__Texte à lire__
⟨

«Artillerie pour l’Ukraine » : c’est le patronyme officiel de cette coalition lancée à la mi-janvier par Sébastien Lecornu, le ministre français des armées. Ce dernier s’est également rendu le 8 février dernier au siège du 93e régiment d’artillerie de montagne de Varces-Allières-et-Risset (Isère), impliqué dans la formation des opérateurs ukrainiens du canon automoteur Caesar ou des lance-roquettes fabriqués par l’entreprise française Nexter, contrôlée par l’État.
Alors que s’ouvre une phase militaire de « haute intensité », avec des combats de masse appuyés sur des blindés, canons, lance-roquettes, etc., c’est « le grand retour de l’artillerie », y compris à longue portée, se félicite le général Jean-Michel Guilloton, qui a été désigné pour assumer la direction technique de la coalition (1). Il rappelle l’antériorité historique de la France : un premier régiment d’artillerie avait été créé dès 1671, sous Louis XIV… Et son « excellence industrielle », incarnée aujourd’hui encore par le canon Caesar, reconnu comme un des meilleurs équipements de sa catégorie.

⟩

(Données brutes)
⟨

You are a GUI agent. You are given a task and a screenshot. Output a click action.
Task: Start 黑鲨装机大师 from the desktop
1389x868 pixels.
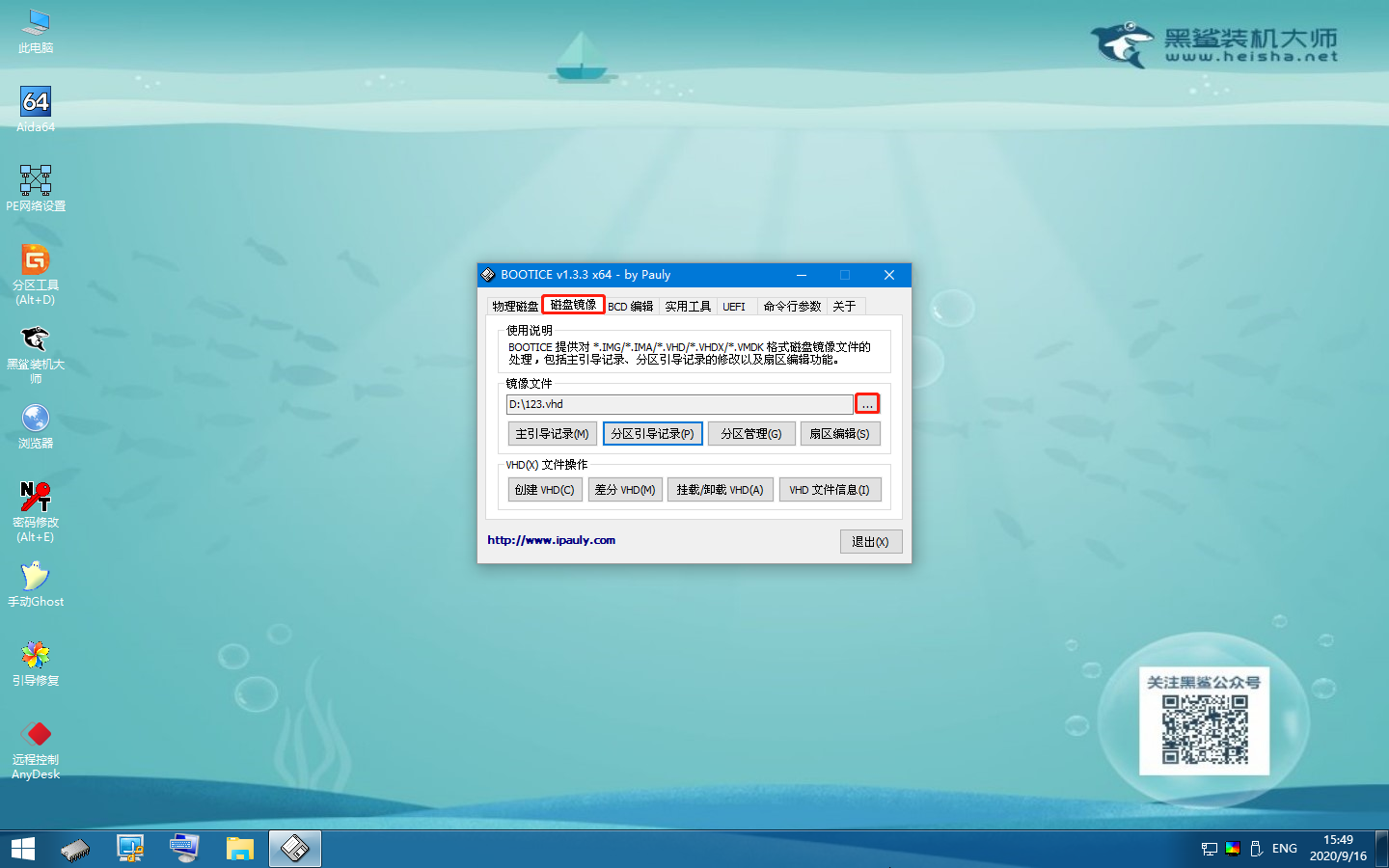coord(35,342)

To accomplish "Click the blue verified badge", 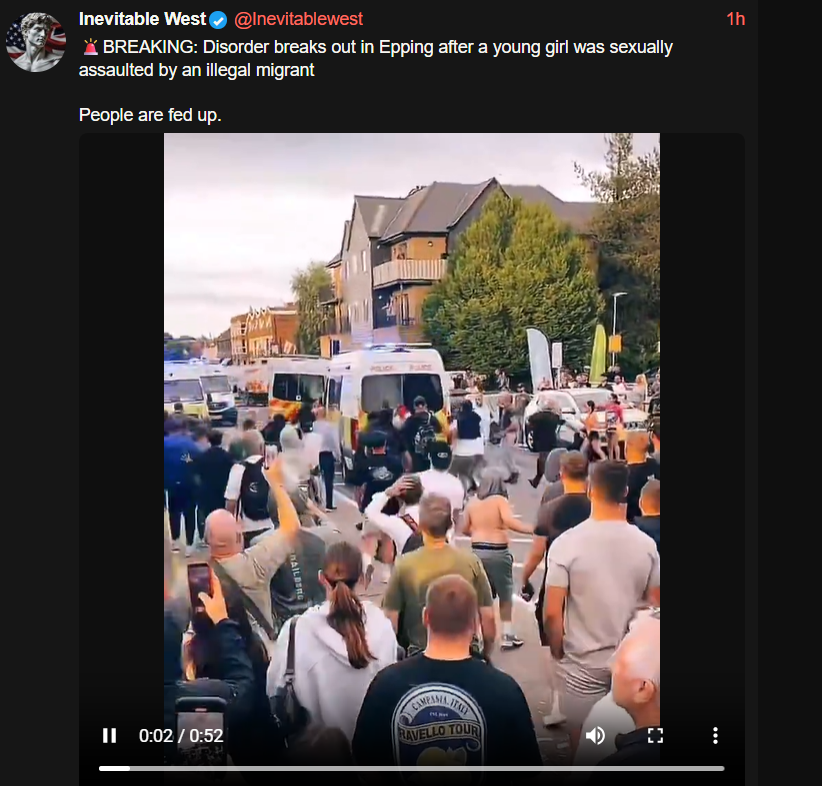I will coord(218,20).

⟩

__Travail demandé__
A – Répondez brièvement, d’après le texte sur la coalition « Artillerie pour l’Ukraine », à ces trois questions :
(i) Qui a lancé la coalition, et à quel moment ?
(ii) En quelle année un premier régiment d’artillerie a-t-il été créé en France ?
(iii) Quel général a été désigné pour assumer la direction technique de la coalition ?
B – Reproduisez fidèlement le passage du texte sur la coalition « Artillerie pour l’Ukraine », en commençant par « Alors que s’ouvre » et en allant jusqu’à « de sa catégorie. ».
C – Poursuivez le texte sur la coalition « Artillerie pour l’Ukraine » à partir de sa dernière phrase.
Ces données n’ont aucun rapport avec le texte.

__Réponses attendues__
A –
(i) Sébastien Lecornu, ministre français des armées, à la mi-janvier.
(ii) En 1671, sous Louis XIV.
(iii) Le général Jean-Michel Guilloton.

B –
Alors que s’ouvre une phase militaire de « haute intensité », avec des combats de masse appuyés sur des blindés, canons, lance-roquettes, etc., c’est « le grand retour de l’artillerie », y compris à longue portée, se félicite le général Jean-Michel Guilloton, qui a été désigné pour assumer la direction technique de la coalition (1). Il rappelle l’antériorité historique de la France : un premier régiment d’artillerie avait été créé dès 1671, sous Louis XIV… Et son « excellence industrielle », incarnée aujourd’hui encore par le canon Caesar, reconnu comme un des meilleurs équipements de sa catégorie.

C –
La « légitimité » de la France à conduire cette coalition artillerie tient aussi, selon Guilloton, au fait que Paris avait choisi de se défaire l’an dernier dans l’urgence de la moitié de ses propres canons Caesar, ainsi que de quatre lance-roquettes unitaires, de canons TRF1 et de mortiers de 120 mm, au profit de l’Ukraine.
Capacité amputée
Le canon automoteur à longue portée Caesar coûte « entre 3 et 4 millions d’euros » l’unité, selon les versions, assurait en janvier dernier le ministre Sébastien Lecornu. Monté sur camion, il tire des obus de 155 mm avec précision jusqu’à une quarantaine de kilomètres. Très mobile, il est conçu pour pouvoir échapper aux tirs de contre-batterie. Sous la pression du gouvernement (et des commandes !), Nexter s’est organisé pour réduire de moitié ses délais de fabrication, passant de trente à quinze mois : l’industriel sort actuellement six engins par mois (au lieu de trois en 2022). La production attendue cette année de 78 engins devrait aller en priorité à l’Ukraine, selon le ministre Lecornu.
Lire aussi Philippe Leymarie, « La guerre en Ukraine, grand accélérateur de l’armement mondial », Le Monde diplomatique, janvier 2024.
Paris souhaite financer l’achat d’une douzaine de machines supplémentaires à partir de son fonds de soutien à l’Ukraine, en place depuis octobre 2022 (2), mais appelle l’ensemble des alliés partenaires de l’Ukraine à « partager la facture » pour l’achat des soixante autres canons livrables cette année (estimés à 250 millions d’euros) . L’armée ukrainienne dispose déjà d’une soixantaine de ces canons, prélevés sur les moyens français (une trentaine) et danois (une vingtaine), et en a acquis par ailleurs une demi-douzaine sur ses deniers, en cours d’acheminement vers Kiev.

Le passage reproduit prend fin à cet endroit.